Senate debates

Wednesday, 25 March 2015

Bills

Telecommunications (Interception and Access) Amendment (Data Retention) Bill 2015; In Committee

9:27 pm

Photo of Scott LudlamScott Ludlam (WA, Australian Greens) Share this | Hansard source

I want to take us back briefly. I will say at the outset that I cannot let get Senator Brandis get away with the comments that he made about the Court of Justice of the European Union and the findings that it made on 8 April 2014. I am well aware that I am not a lawyer, and so I am also well aware that Senator Brandis is likely to treat what I am about to say with massive condescension. You are free to fire away, as you tend to do.

I am going to read verbatim from the press release that the Court of Justice of the European Union issued on finding that the European Data Retention Directive was invalid:

The Court of Justice declares the Data Retention Directive to be invalid

It entails a wide-ranging and particularly serious interference with the fundamental rights to respect for private life and to the protection of personal data, without that interference being limited to what is strictly necessary.

The court goes on to say:

The Court takes the view that, by requiring the retention of those data and by allowing the competent national authorities to access those data, the directive interferes in a particularly serious manner with the fundamental rights to respect for private life and to the protection of personal data.

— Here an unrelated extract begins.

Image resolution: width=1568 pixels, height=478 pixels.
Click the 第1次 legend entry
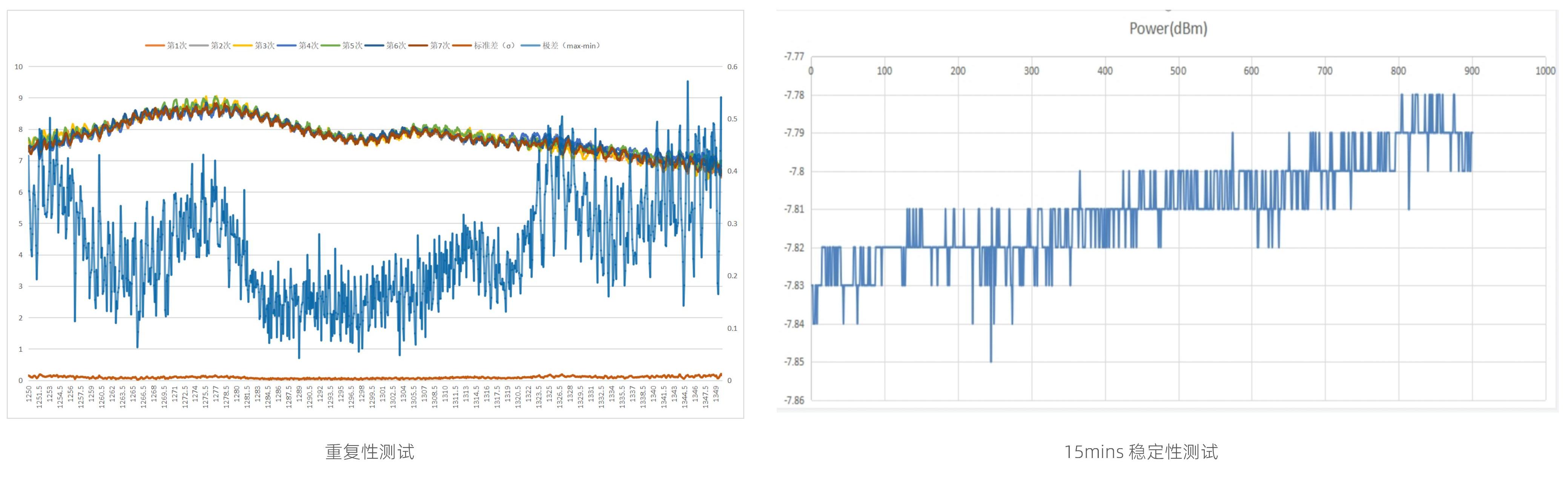177,46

Furthermore, the fact that data are retained and subsequently used without the subscriber or registered user being informed is likely to generate in the persons concerned a feeling that their private lives are the subject of constant surveillance.

It is language remarkably similar to that adopted by our very own Parliamentary Joint Committee on Human Rights, which was looking at these issues, not through a lens of what the security agencies are demanding but through a lens of fundamental human rights, including the right to privacy. The cold-blooded way in which Senator Brandis has just gone ahead and said he has set aside the views where these issues are looked at through a human rights lens and wholeheartedly adopted the views of the committee that looks at these things through a lens of what ASIO wants is remarkable.

Senator Brandis made a very important point about proportionality. I am glad that he brought it forward, in that he is effectively—I am paraphrasing a little bit—arguing that data retention could well have been considered proportionate by the European courts had the way that the directive was implemented at a national level in national parliaments and congresses been done a little bit differently. It is an important point and it is one on which Senator Brandis is quite correct. But when the court was considering proportionality, it considered a couple of issues as to whether national parliaments and legislatures had to take proportionality into account. The grounds, from which I will quote very briefly, are fascinating. I quote again from the press statement:

Firstly, the directive covers, in a generalised manner, all individuals, all means of electronic communication and all traffic data without any differentiation, limitation or exception being made in the light of the objective of fighting against serious crime.

What do you know? One of the proportionality thresholds that the European court thought was important and that Senator Brandis just brought to our attention is effectively gravity of conduct, that if you are going to place the population under blanket surveillance the measures should really only be used in light of the objective of fighting serious crime. Senator Brandis, in the same breath, rejected Senator Leyonhjelm's amendment that would effectively deal with that issue of proportionality. The judgement continues:

Secondly, the directive fails to lay down any objective criterion which would ensure that the competent national authorities have access to the data and can use them only for the purposes of prevention, detection or criminal prosecutions concerning offences that, in view of the extent and seriousness of the interference with the fundamental rights in question, may be … sufficiently serious to justify such an interference.

Again, gravity of conduct. In that same clause, the court goes on to express, and this is important:

In particular, the access to the data is not made dependent on the prior review by a court or by an independent administrative body.

Get a warrant, is effectively what the European court said. Thirdly, on the data retention period, it noted:

… the directive imposes a period of at least six months, without making any distinction between the categories of data on the basis of the persons concerned or the possible usefulness of the data in relation to the objective pursued.

On all three grounds, the Australian government's bill—supported blindly, wilfully and, I would say, recklessly by the Australian Labor Party—fails the same tests of proportionality that Senator Brandis drew to our attention. There is no chance that the Australian bill as presently legislated would pass the threshold tests that were stated in black and white by the European courts. Feel free to unload, Senator Brandis. I have no doubt that you are quite looking forward to it.